[Dataset entries]
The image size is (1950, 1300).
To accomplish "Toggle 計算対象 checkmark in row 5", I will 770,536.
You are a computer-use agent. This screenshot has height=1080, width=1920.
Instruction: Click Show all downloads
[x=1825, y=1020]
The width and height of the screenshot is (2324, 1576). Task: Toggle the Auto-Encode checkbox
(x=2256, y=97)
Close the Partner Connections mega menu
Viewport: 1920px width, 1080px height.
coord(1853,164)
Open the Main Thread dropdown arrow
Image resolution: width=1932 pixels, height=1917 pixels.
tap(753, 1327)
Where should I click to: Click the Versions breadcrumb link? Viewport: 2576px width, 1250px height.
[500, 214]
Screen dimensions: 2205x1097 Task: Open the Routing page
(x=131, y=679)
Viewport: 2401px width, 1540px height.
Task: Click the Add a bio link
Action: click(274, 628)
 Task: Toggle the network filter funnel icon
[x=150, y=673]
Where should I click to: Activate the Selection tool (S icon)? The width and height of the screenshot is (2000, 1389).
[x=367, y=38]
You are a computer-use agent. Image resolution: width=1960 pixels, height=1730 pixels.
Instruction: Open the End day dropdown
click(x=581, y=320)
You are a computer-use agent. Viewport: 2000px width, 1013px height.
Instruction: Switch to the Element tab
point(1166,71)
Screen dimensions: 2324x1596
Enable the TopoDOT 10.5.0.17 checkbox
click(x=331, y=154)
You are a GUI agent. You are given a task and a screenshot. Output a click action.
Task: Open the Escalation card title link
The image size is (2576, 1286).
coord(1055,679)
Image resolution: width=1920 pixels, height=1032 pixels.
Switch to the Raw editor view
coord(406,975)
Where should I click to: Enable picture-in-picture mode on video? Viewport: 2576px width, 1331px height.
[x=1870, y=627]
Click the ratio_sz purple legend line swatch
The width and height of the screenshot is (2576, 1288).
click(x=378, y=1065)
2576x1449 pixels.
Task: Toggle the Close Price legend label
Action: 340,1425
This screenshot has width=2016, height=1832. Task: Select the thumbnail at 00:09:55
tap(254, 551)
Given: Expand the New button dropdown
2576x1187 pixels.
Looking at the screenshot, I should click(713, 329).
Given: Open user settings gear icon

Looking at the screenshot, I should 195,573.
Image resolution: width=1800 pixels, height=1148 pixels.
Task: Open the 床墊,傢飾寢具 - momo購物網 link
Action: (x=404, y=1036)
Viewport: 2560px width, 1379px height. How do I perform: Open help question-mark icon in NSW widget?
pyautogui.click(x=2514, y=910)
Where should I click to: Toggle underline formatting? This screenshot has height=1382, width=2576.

◆ **YOUR ASSIGNMENT**:
Nothing is to be left out; reproduce each record exactly.

◆ **RESULT OF THIS TASK**:
The image size is (1950, 1300).
To accomplish "Toggle 計算対象 checkmark in row 5", I will 770,536.
You are a computer-use agent. This screenshot has height=1080, width=1920.
Instruction: Click Show all downloads
[x=1825, y=1020]
The width and height of the screenshot is (2324, 1576). Task: Toggle the Auto-Encode checkbox
(x=2256, y=97)
Close the Partner Connections mega menu
Viewport: 1920px width, 1080px height.
coord(1853,164)
Open the Main Thread dropdown arrow
Image resolution: width=1932 pixels, height=1917 pixels.
tap(753, 1327)
Where should I click to: Click the Versions breadcrumb link? Viewport: 2576px width, 1250px height.
[500, 214]
Screen dimensions: 2205x1097 Task: Open the Routing page
(x=131, y=679)
Viewport: 2401px width, 1540px height.
Task: Click the Add a bio link
Action: click(274, 628)
 Task: Toggle the network filter funnel icon
[x=150, y=673]
Where should I click to: Activate the Selection tool (S icon)? The width and height of the screenshot is (2000, 1389).
[x=367, y=38]
You are a computer-use agent. Image resolution: width=1960 pixels, height=1730 pixels.
Instruction: Open the End day dropdown
click(x=581, y=320)
You are a computer-use agent. Viewport: 2000px width, 1013px height.
Instruction: Switch to the Element tab
point(1166,71)
Screen dimensions: 2324x1596
Enable the TopoDOT 10.5.0.17 checkbox
click(x=331, y=154)
You are a GUI agent. You are given a task and a screenshot. Output a click action.
Task: Open the Escalation card title link
The image size is (2576, 1286).
coord(1055,679)
Image resolution: width=1920 pixels, height=1032 pixels.
Switch to the Raw editor view
coord(406,975)
Where should I click to: Enable picture-in-picture mode on video? Viewport: 2576px width, 1331px height.
[x=1870, y=627]
Click the ratio_sz purple legend line swatch
The width and height of the screenshot is (2576, 1288).
click(x=378, y=1065)
2576x1449 pixels.
Task: Toggle the Close Price legend label
Action: 340,1425
This screenshot has width=2016, height=1832. Task: Select the thumbnail at 00:09:55
tap(254, 551)
Given: Expand the New button dropdown
2576x1187 pixels.
Looking at the screenshot, I should click(713, 329).
Given: Open user settings gear icon

Looking at the screenshot, I should 195,573.
Image resolution: width=1800 pixels, height=1148 pixels.
Task: Open the 床墊,傢飾寢具 - momo購物網 link
Action: (x=404, y=1036)
Viewport: 2560px width, 1379px height. How do I perform: Open help question-mark icon in NSW widget?
pyautogui.click(x=2514, y=910)
Where should I click to: Toggle underline formatting? This screenshot has height=1382, width=2576.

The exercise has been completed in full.